The next morning Awa found herself more than a little infatuated with Monique, but the woman was far cooler than she had previously been with Awa, and positively glacial compared to the previous night. Still, the hurt of Monique’s standoffishness was slight compared to the pain Omorose had caused her, and Awa attributed her friend’s demeanor to not wanting Manuel to pick up on the shift in their relationship. Awa focused instead on the sharp green pines and sharper gray stones girding the road, the pale blue sky and paler wisps of cloud wreathing the peaks as they rode into the Alps—being once again enclosed by mountains was a comfort to the necromancer.

The second time they fucked all three had been drinking by the fire, and they snuck off when Manuel became viciously sick, throwing up and moaning like a gluttonous hound that had eaten too much of a stolen roast.
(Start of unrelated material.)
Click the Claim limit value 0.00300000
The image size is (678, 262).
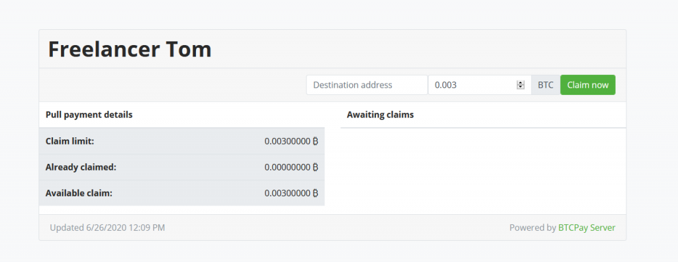point(287,141)
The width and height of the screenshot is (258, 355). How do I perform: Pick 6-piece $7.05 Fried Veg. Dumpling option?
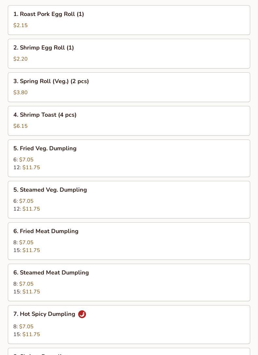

This encounter was just as disappointing as the first time had been fulfilling, with Monique bringing along one of her pistols and insisting Awa rub the barrel against herself while the mercenary watched, masturbating, and only when the heavy, cold bronze became too abrasive and Awa stopped did Monique consent to giving her partner the laziest of attentions with her tongue. Awa’s orgasm was little more pleasurable than those she gave herself, which were also less embarrassing than rubbing a weapon over her most delicate parts as her paramour drunkenly gave her instructions and pleasured herself rather than having Awa assist.